Belanghebbende gaat in cassatie en met succes. De Hoge Raad stelt voorop dat het recht van ondernemers om de omzetbelasting die is verschuldigd of is voldaan voor aan hen geleverde goederen en verrichte diensten in aftrek te brengen op de door hen verschuldigde omzetbelasting ter zake van door hen verrichte leveringen van goederen en diensten, een basisbeginsel is van het gemeenschappelijke btw-stelsel. Het gemeenschappelijke btw-stelsel waarborgt bijgevolg een neutrale fiscale belasting van alle economische activiteiten, ongeacht het oogmerk of het resultaat van die activiteiten, mits die activiteiten in beginsel zelf aan de heffing van omzetbelasting zijn onderworpen. Beperkingen van het recht op aftrek zijn slechts toegestaan in de gevallen die uitdrukkelijk in BTW-richtlijn 2006 zijn voorzien.

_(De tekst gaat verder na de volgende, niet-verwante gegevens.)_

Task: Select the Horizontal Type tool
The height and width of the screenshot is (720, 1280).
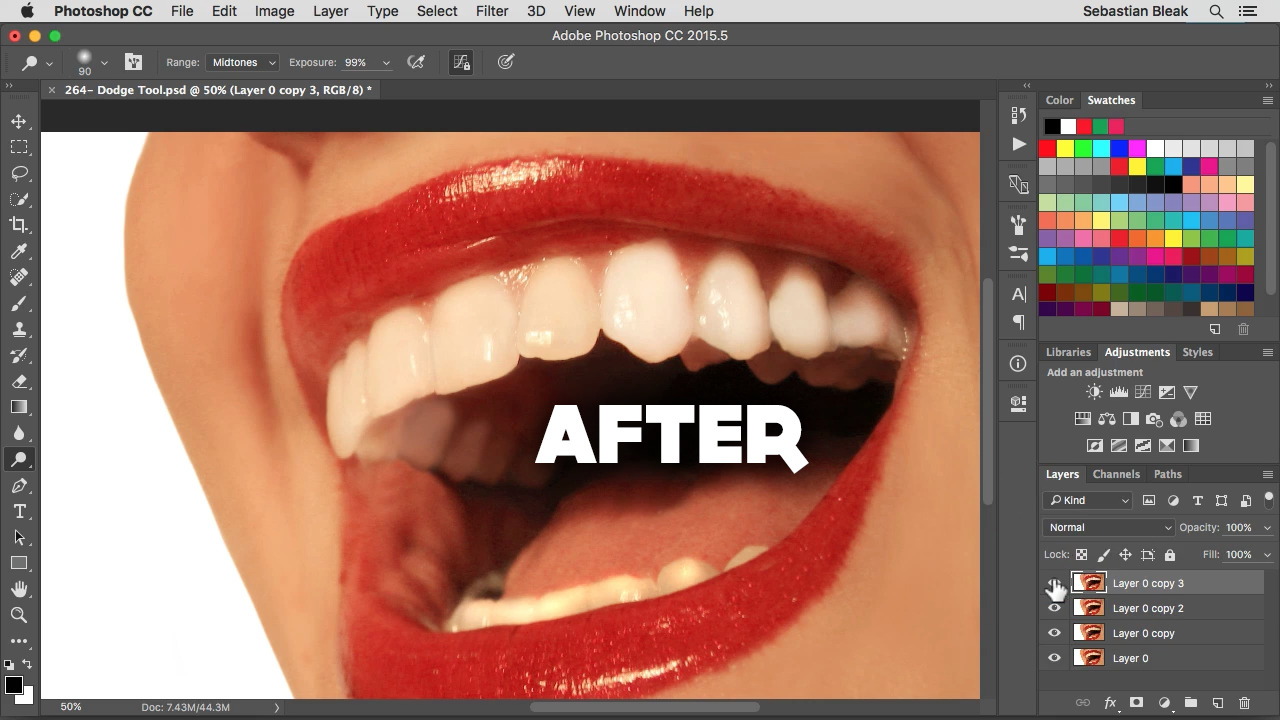Action: point(19,511)

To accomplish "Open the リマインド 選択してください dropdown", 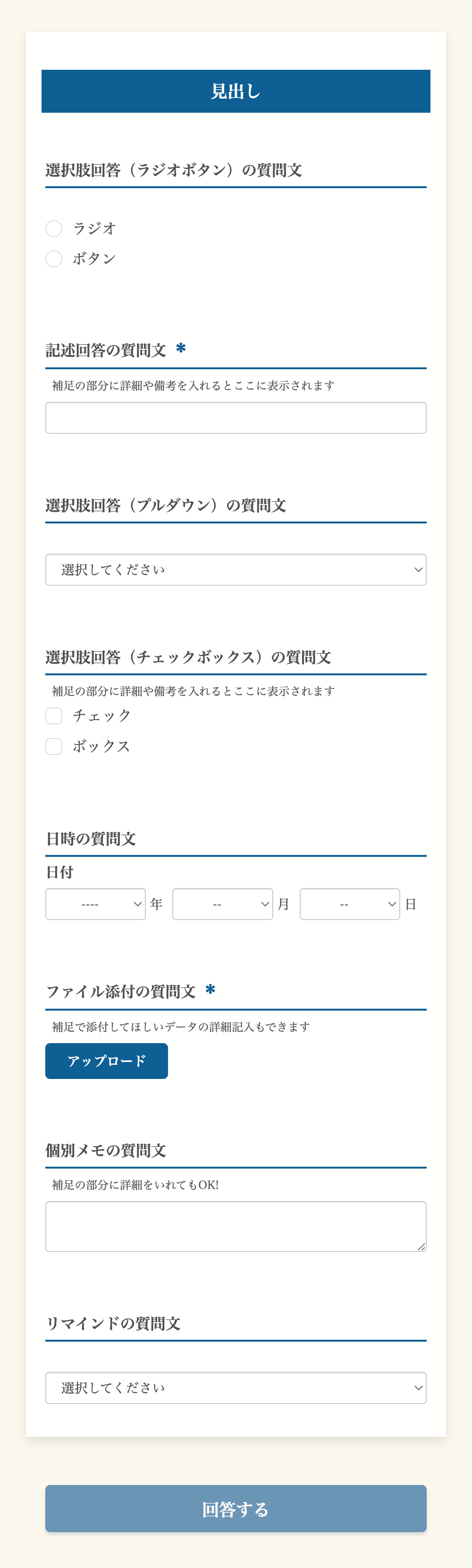I will [x=236, y=1387].
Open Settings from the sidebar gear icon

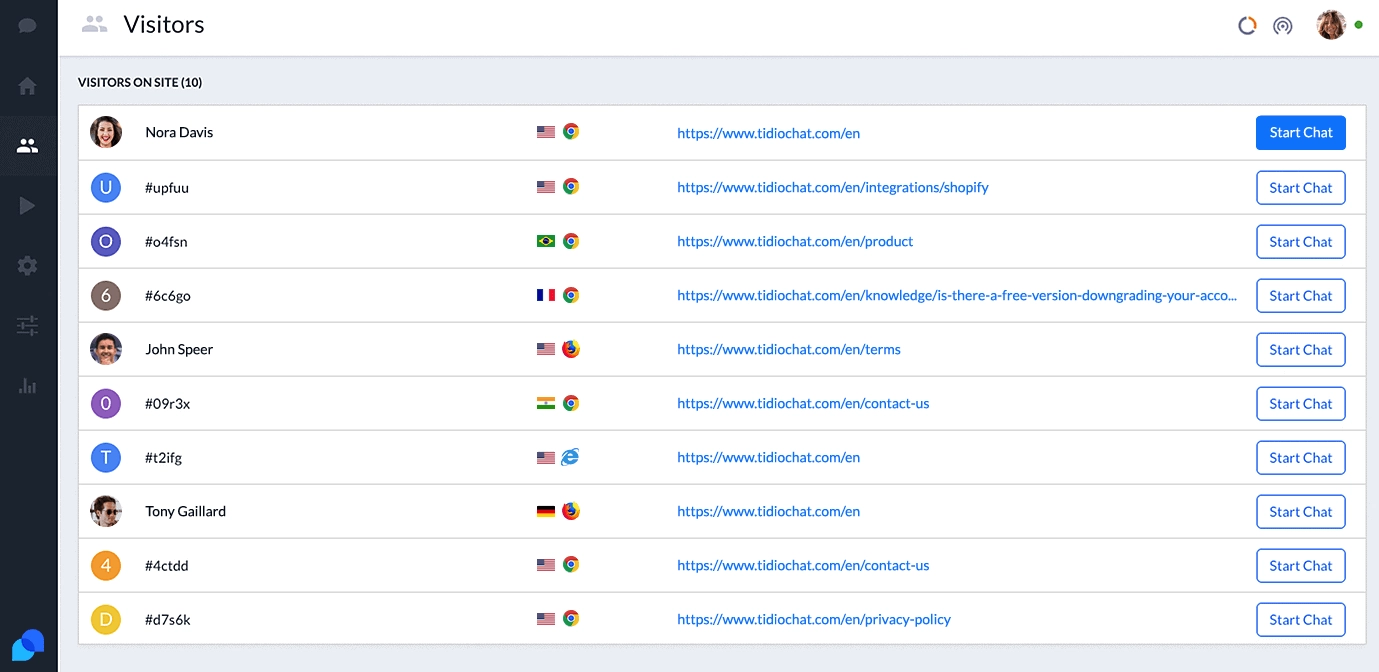tap(27, 265)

Een ondernemer moet derhalve de hem op de facturen in rekening gebrachte omzetbelasting in aftrek kunnen brengen wanneer de goederen of diensten waarvoor aanspraak op dat recht wordt gemaakt, door de ondernemer zijn gebruikt voor zijn eigen belaste handelingen. Uit de Wet, noch uit de BTW-richtlijn 2006, noch uit rechtspraak van het Hof van Justitie kan worden afgeleid dat de omstandigheid dat onzeker is of de door de ondernemer bedongen vergoeding zal worden betaald aan het recht op aftrek van btw in de weg staat. Uit de oordelen van het Gerechtshof ligt besloten dat onzekerheid over de betaling van een met een failliet afgesproken vergoeding reeds inhoudt dat niet een prestatie onder bezwarende titel is verricht. Dit oordeel geeft blijk van een onjuiste rechtsopvatting. Dat het Gerechtshof geen reden zag de curator als getuige op te roepen behoefde motivering.